In 2018, 11-year-old Emma Stanford and her Gold Star family from Palm Coast, Florida, mentioned to their local sheriff her desire to find a canine companion. He then sent a member of his K-9 unit to her home and it was love at first woof.
Now 14, her efforts led to a new statewide program created through a law enacted this year to support retired police dogs. And her nonprofit EmmaLove’sK9s is inspiring others nationwide to help raise money to support police dogs in their local communities.
Joining Gov. Ron DeSantis last month as he signed a bill into law creating the Care for Retired Police Dogs program, she said as soon as she learned about the lack of funding for retired police dogs, she wanted to help.
“In Florida, we back the blue, and that includes the K-9s that are often the first to go into a dangerous situation,” DeSantis said when he signed the bill. “After dedicating their lives to protecting and serving our communities, it is important that we ensure that these K-9s are cared for by providing the resources necessary for handlers or adopters to afford their veterinary care.”
It's the first program of its kind to help fund medical bills for retired police dogs in Florida and is believed to be the first in the U.S.
The law might not have happened if she hadn’t first met Flagler County Sheriff Chief Jonathan Welker and Sgt. Robert Tarczewski – and his K-9 partner, Tag, a German Shephard. Soon after, she got her own German Shepherd, Sniper.
After she found out how much it cost handlers to care for retired dogs, she asked Flagler County Sheriff Rick Staly how she could help.
He told The Center Square he’d never thought about the cost to care for retired dogs in his 47-year career. Each dog costs about $3,000 a year, he says, without serious medical issues.
Many sheriff’s offices don’t have the manpower or funding to purchase and take care of police dogs. And those that don’t have the funds to take care of retired dogs. Working dogs have formed such a bond with their handlers that when they retire, due to age or medical or physical conditions, their handlers take them home. And up until now, they’ve been bearing the costs themselves.
One of his sergeants has two retired dogs, he says, which cost between $4,000 and $6,000. When he learned how expensive it was, he immediately changed department policy to pay a stipend to handlers.
But Emma wanted to do more and began raising money for Flagler County Sheriff K-9s, including raising enough to build a new shed, purchase equipment, and a range of other things. So far, she’s raised over $10,000, her mother says.
But Emma still wanted to do more, so she contacted her local state representative, Stan Killebrew. He told The Center Square he’s never had an 11-year-old constituent contact him before.
Usually, people contact him expressing support or opposition to a bill, he said, but “Miss Emma contacted me with an idea to help police dogs.”
Earlier this year, Killebrew introduced a bill to provide medical funding for retired police dogs. The legislature passed it, DeSantis signed it into law, and it went into effect on June 13. The program, housed under the Florida Department of Law Enforcement, allocates $300,000 in recurring funds to cover the medical costs of retired police dogs. Through it, owners of eligible retired dogs will be reimbursed up to $1,500 for annual veterinary costs.
Killebrew says it will go “a long way to help dogs that are beat up after they serve and they need medical attention.”
Police dogs are often dual-trained in narcotics and tracking to apprehend suspects. They undergo rigorous training, wear a range of protective gear, and often are the first to go into dangerous situations. Oftentimes they’re sent into the woods or a house where someone may be armed, he said. They’ll defend their handler, even taking a bullet for them.
With the rise of fentanyl flooding Florida streets, Staly told The Center Square that his handlers carry NARCAN for themselves and their dogs.
“Dogs can overdose just like people,” he said.
One of his dogs is trained to sniff out bombs and explosives.

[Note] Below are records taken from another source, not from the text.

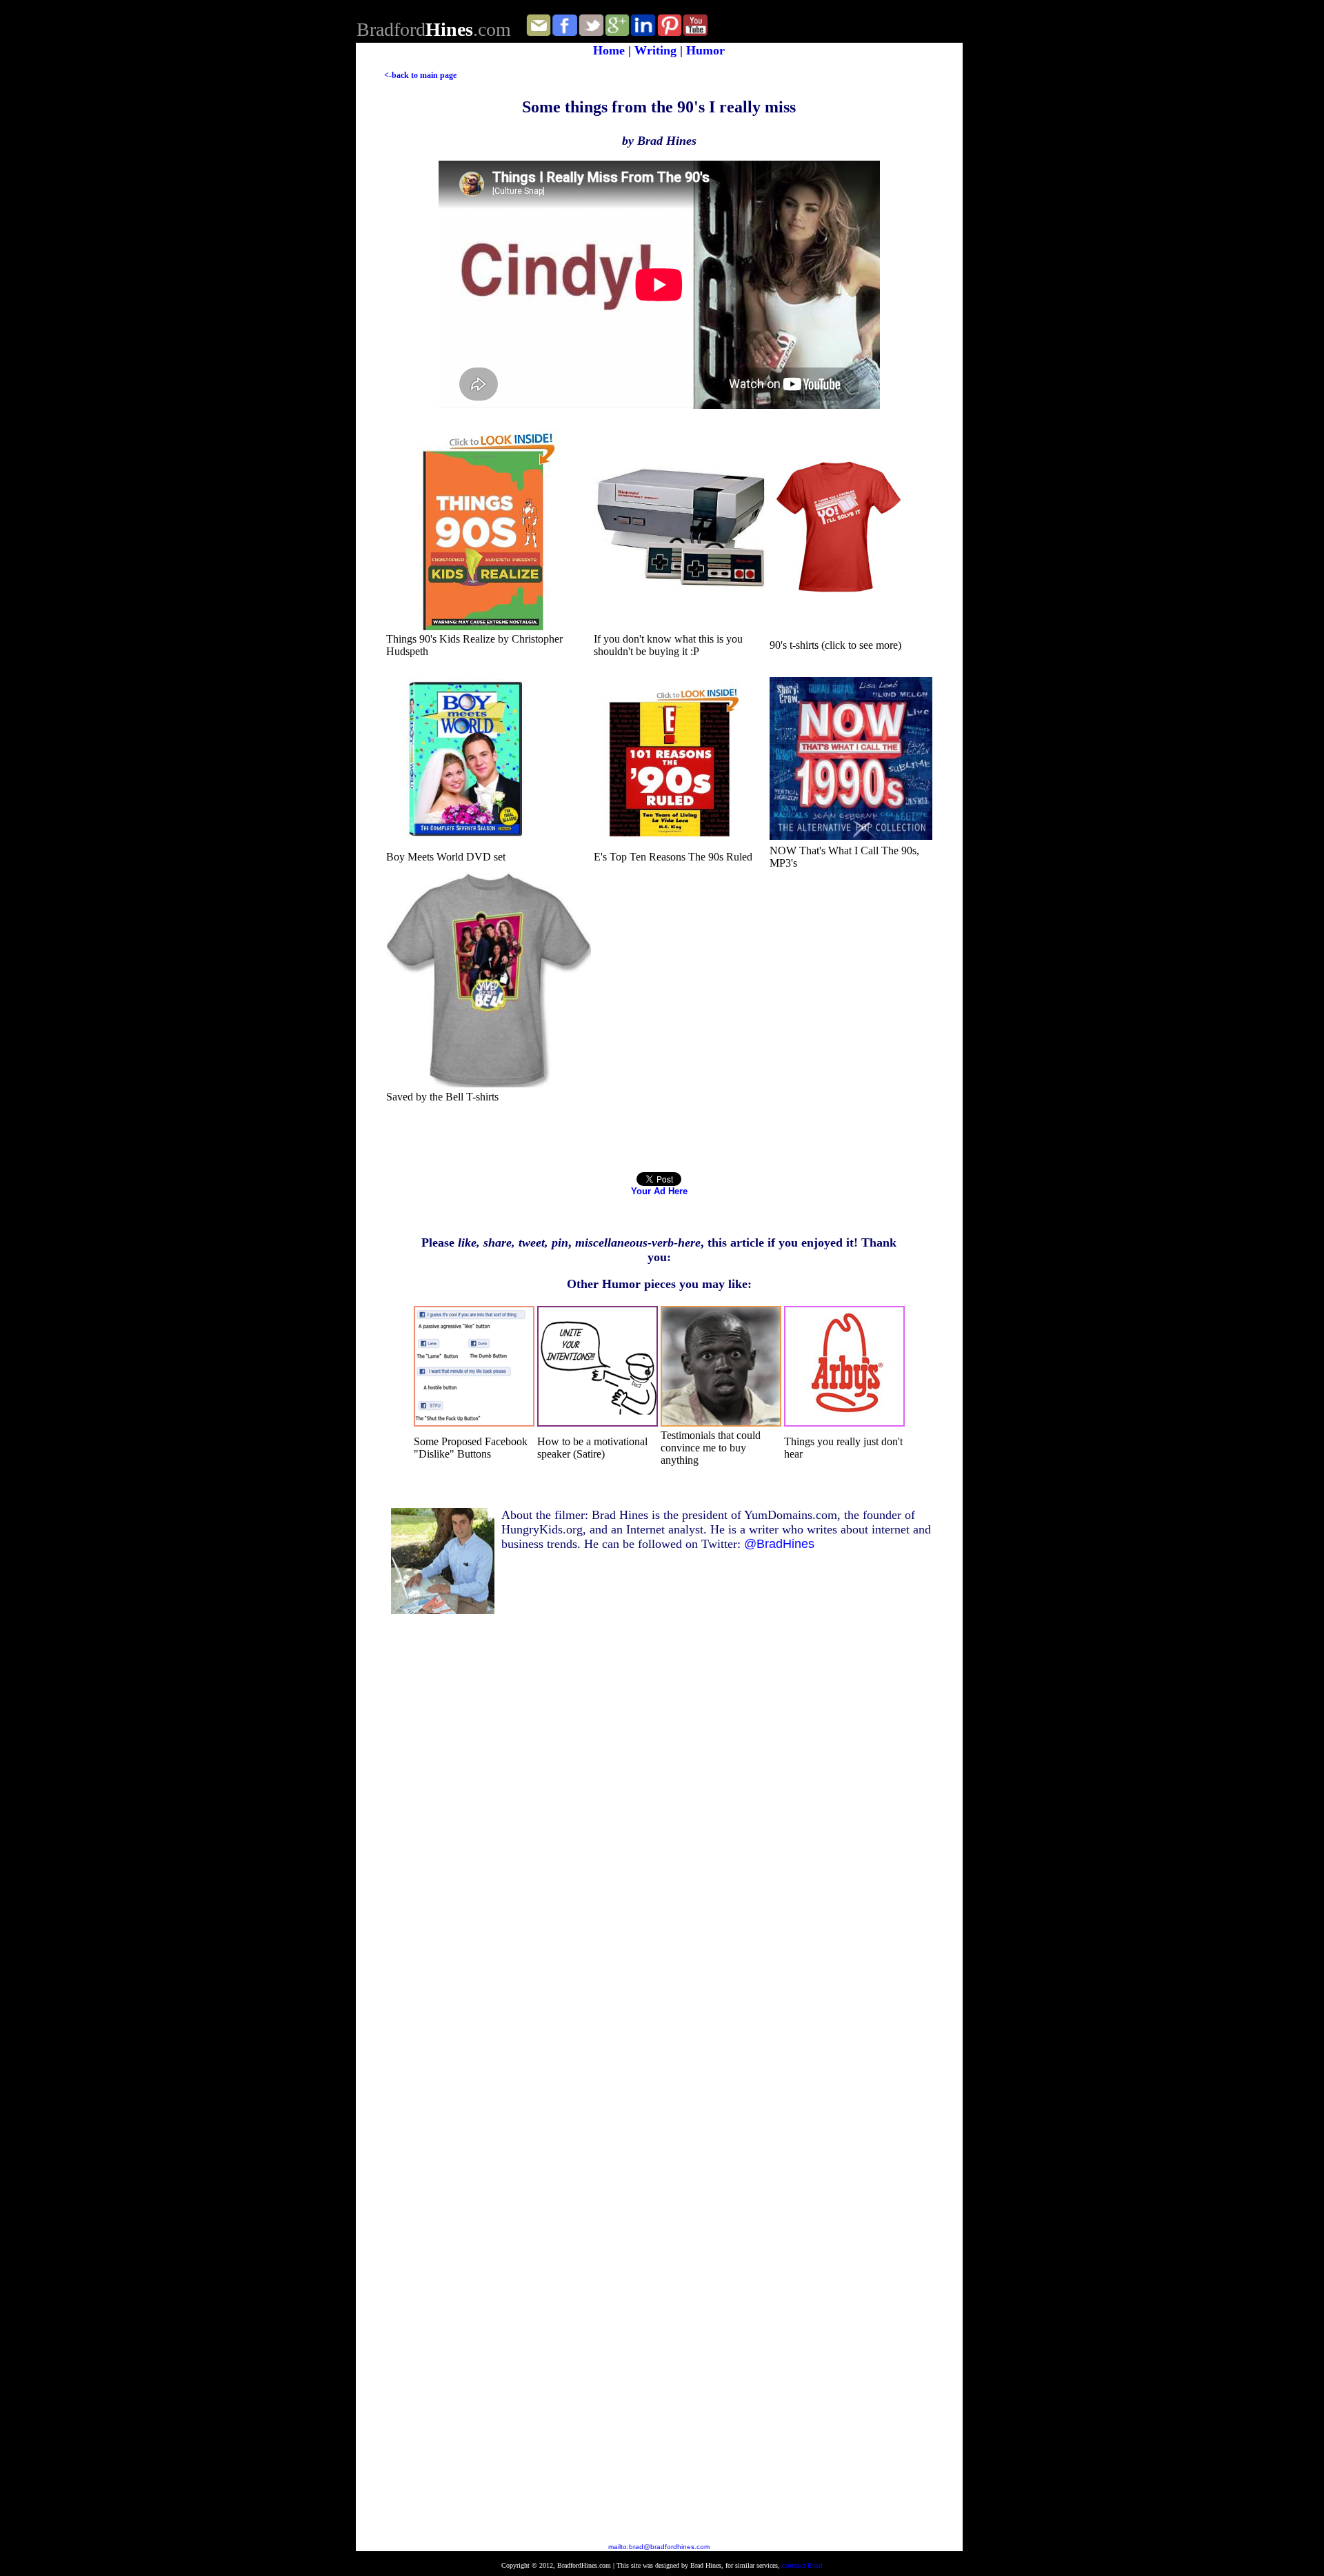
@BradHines (779, 1544)
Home (610, 50)
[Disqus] (673, 1951)
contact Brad (802, 2565)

Another just recently helped find a missing resident suffering from dementia who was lost in the woods, he said.
He’s never met anyone like Emma before “who as an 11-year-old helped create state law to help take care of canines,” he told The Center Square.
“It just goes to show, if you have the willpower and the drive you can support your community, and in this case the four-legged canine and local sheriffs and police officers.”
“She wants to be the first female canine handler in the Flagler County Sheriff’s Office,” he said of Emma.
Many handlers rely on donations to help cover costs, and they’re contacting EmmaLove’sK9s from all over the country for help.
Dogs like Cash, a Belgian Malinois, trained in narcotics detection in Lehigh Township, Pennsylvania, for example, rely on donations coming from her nonprofit. She’s also raising money for working or retired dogs in other parts of Florida, Georgia, Iowa, New Jersey, Nevada, and other states.
She hopes to help police dogs in all 50 states and that other state legislature will adopt similar legislation to Florida’s.